In this photo, provided by the Michigan Office of the Governor, Michigan Gov. Gretchen Whitmer addresses the state in Lansing, Mich., Monday, April 20, 2020. (Michigan Office of the Governor via AP, Pool)
In this photo, provided by the Michigan Office of the Governor, Michigan Gov. Gretchen Whitmer addresses the state in Lansing, Mich., Monday, April 20, 2020. (Michigan Office of the Governor via AP, Pool)

LANSING, Mich. – Michigan Gov. Gretchen Whitmer said Tuesday that President Donald Trump's plan to suspend immigration is distracting from efforts to combat the coronavirus pandemic and part of “inconsistent messages” that spread fear and put the public in “greater danger.”

Trump's pronouncements about freezing immigration are “scary” for immigrants, family members hoping to immigrate to the U.S., farmers who rely on seasonal migrant workers and Canadian nurses who work in Michigan, the Democratic governor said in an interview with The Associated Press.

"These broad statements that come out I think are are so problematic and counter to I think what we need right now more than anything — which is fact based scientifically proven, best practices and an optimistic vision of where we are headed and the thrust to make it a reality,” said Whitmer, who said the focus should be on making swabs for testing. “This is what we need right now — not additional new things to be upset about, fearful of or mad about."

She said she worries Trump’s daily televised briefings only make things worse.

“I think that the nightly briefing has yielded a lot of inconsistent messages to the public — messages that put people in greater danger,” she said.

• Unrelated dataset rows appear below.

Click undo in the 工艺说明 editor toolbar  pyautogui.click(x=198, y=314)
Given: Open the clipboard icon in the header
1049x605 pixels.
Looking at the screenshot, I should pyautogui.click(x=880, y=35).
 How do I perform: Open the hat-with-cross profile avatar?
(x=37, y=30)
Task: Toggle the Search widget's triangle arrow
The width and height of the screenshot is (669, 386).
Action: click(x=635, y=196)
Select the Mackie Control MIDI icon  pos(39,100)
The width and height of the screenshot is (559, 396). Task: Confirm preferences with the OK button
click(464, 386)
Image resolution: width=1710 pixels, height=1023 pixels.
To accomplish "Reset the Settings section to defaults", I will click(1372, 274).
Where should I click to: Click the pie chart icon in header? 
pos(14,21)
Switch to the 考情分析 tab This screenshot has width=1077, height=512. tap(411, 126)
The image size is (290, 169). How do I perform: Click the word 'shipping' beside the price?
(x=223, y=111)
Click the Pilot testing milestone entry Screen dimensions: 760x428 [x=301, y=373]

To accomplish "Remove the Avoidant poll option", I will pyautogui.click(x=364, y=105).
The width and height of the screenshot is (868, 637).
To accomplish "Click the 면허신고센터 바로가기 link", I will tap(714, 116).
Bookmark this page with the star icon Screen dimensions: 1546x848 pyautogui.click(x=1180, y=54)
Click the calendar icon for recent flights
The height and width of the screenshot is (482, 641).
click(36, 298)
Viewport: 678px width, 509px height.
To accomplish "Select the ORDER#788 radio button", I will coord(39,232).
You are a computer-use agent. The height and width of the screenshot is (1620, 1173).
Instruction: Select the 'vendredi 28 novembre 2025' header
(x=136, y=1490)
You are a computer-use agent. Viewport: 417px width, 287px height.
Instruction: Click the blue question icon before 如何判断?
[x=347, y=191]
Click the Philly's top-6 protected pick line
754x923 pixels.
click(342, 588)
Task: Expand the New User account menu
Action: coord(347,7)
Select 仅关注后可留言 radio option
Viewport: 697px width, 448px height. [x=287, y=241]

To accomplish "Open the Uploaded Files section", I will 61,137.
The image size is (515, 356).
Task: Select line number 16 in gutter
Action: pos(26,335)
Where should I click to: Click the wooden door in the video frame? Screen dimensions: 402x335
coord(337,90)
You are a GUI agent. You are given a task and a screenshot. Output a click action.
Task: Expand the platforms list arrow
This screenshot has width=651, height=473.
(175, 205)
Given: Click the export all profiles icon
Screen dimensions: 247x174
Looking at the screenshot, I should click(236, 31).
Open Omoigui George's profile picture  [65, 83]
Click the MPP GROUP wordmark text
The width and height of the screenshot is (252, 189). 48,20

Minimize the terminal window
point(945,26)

The first-term governor's comments were the latest in a series of criticisms she has directed at the president and his handling of the virus outbreak. Her high-profile disputes with Trump have put her at the center of the states' fight with the federal government over equipment and testing — and helped raise her political profile.

Whitmer, who is believed to a vice presidential contender, told AP she has not been asked by presumptive Democratic nominee Joe Biden to participate in any vetting for the role.

“Of course I would give whatever they’ve asked for,” she said. “But I’m not auditioning for any different job than the one that I have right now.”